Thursday, November 15, 2012

Defense Will Be Hunter’s Biggest Contribution to the Tigers

Torii Hunter signed a 2 year/$26 million contract with the Tigers to be their everyday RF.  Hunter hit .313/.365/.451/.817 in 2012 and fans are glad to finally see someone fill the void of the #2 slot in the batting order as well as in RF.  The Tigers actually did quite well out of the 2nd spot in the lineup last year with a .710 OPS, good for 6th in the AL with mainly Andy Dirks and Quintin Berry getting the majority of the playing time.  But the Tigers' RF production only gave a .641 OPS which was dead last in the AL.  Hunter is poised to be upgrade at both spots. However, there are some concerns with Hunter that show he may be declining as a hitter.

Hunter had an unsustainable .389 BABIP last year, the biggest red flag.  The highest mark that he gave before that over a significant sample size was .336 in 2009 and his career mark is at .307.  It’s reasonable to predict that his BABIP will fall and so will his true batting average, to probably around the .260-.270 range.  Then there’s the walk rate, which was at 6.5% in 2012.  The three years before that was 9.6%, 9.4% and 9.3%.  A 3% drop-off is huge.  If Hunter cannot get his walk rate back up while his batting average falls, then his OBP doesn’t look so good anymore (and not #2-hole material).  Hunter also struck out at a rate higher than he ever did last year, 22.8%.  Finally, there’s the power issue.  Most players lose some power when they get older, so this one doesn’t come as a shock.  His .139 ISO was the lowest since his first couple of years with the Twins and he failed to hit 20 HR for only the 2nd time in the last 12 years (the only other time was an injury shortened 2005 season).
There are some factors that show that Hunter has changed his approach.  His LD% was the highest of his career in 2012 at 22.6%, but only a little increase from his 21% rate in 2011.  His GB% went above 50% for the first time at 52% and his FB% went lower than 30% for the first time at 25.4%.  It looks like he traded some of his fly balls for ground balls.  Ground balls result in a higher average than fly balls and a high line drive rate also increases a batting average, so it looks like he was trying to trade in some power for more contact.  However, his contact rate actually fell from 77.2% in 2011 to 74.9% in 2012.  Put it all together and this doesn’t account for the 92-point increase of BABIP from the previous year. So it’s reasonable to say that Hunter benefited from a little (or maybe a lot) of luck and his offensive production is likely to take a dive in 2013 but should still be an improvement over Brennan Boesch (who hit .240/.286/.372/.659 in 2012) .  Bill James is projecting a line of .271/.336/.428/.764 with 19 HR, an 8.1% BB rate and 21.4% K rate for Hunter in 2013, although his predictions tend to be on the optimistic side.  Bill James projections are the only ones out at the moment.

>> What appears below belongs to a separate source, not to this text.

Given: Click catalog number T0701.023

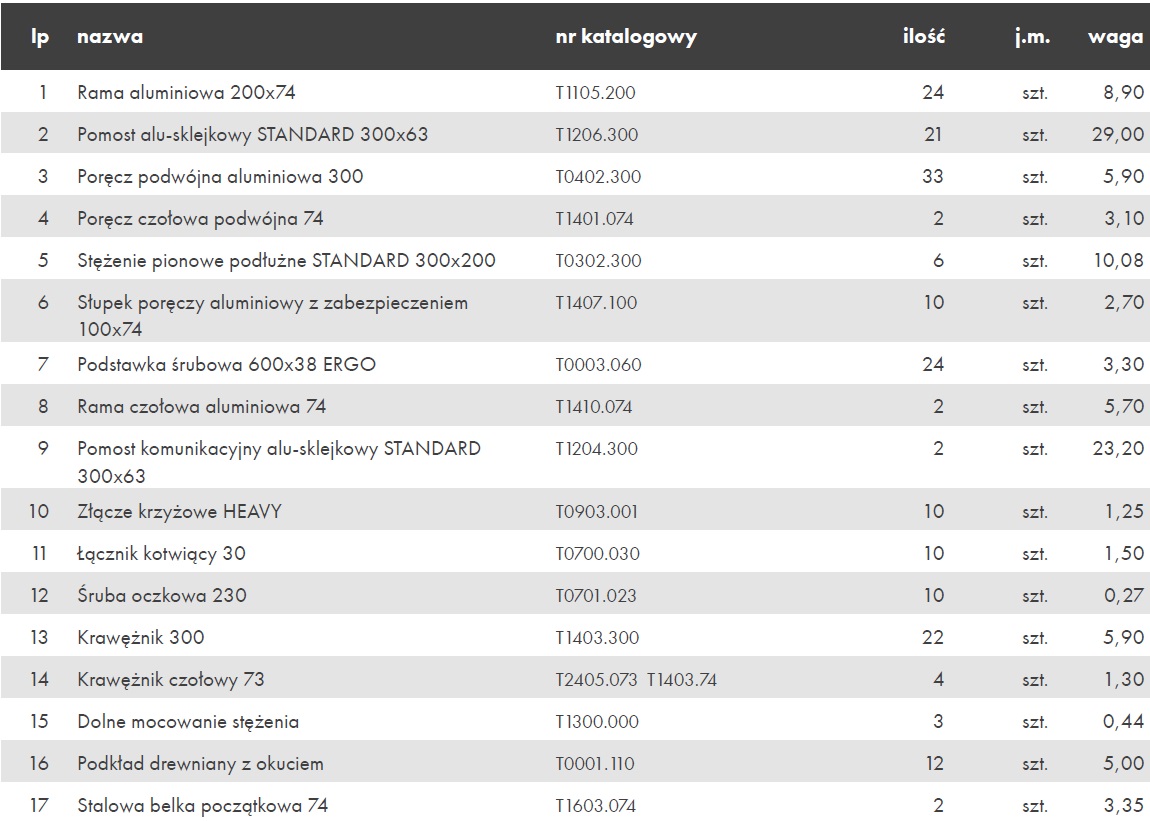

Fortunately for the Tigers, offense isn’t the only thing Hunter will provide as defensive stats show that he’s still an elite fielder.  DRS shows that he saved 15 runs and UZR shows 10.4 runs saved compared to -17 DRS (last in the AL) and -17 UZR (13th in the AL) from Tigers’ RF in 2012.  Brennan Boesch contributed the majority of those numbers with a -8 DRS and -12 UZR.  With Hunter that’s an increase of around 27 to 32 runs saved.  That a huge swing in performance and will prove to have the biggest impact on the Tigers from having Hunter on the team.

Torii Hunter provided 5.3 fWAR last year.  With a decline in offensive production, it's more reasonable to predict about 2.5-3.0 WAR in 2013.  Tigers' RF combined for a -2.0 fWAR in 2012 with Brennan Boesch, -1.3, providing the most negative value at that position.  That will be an increase of about 4 wins which will be well worth the contract, even if Hunter is forced to bat lower in the lineup.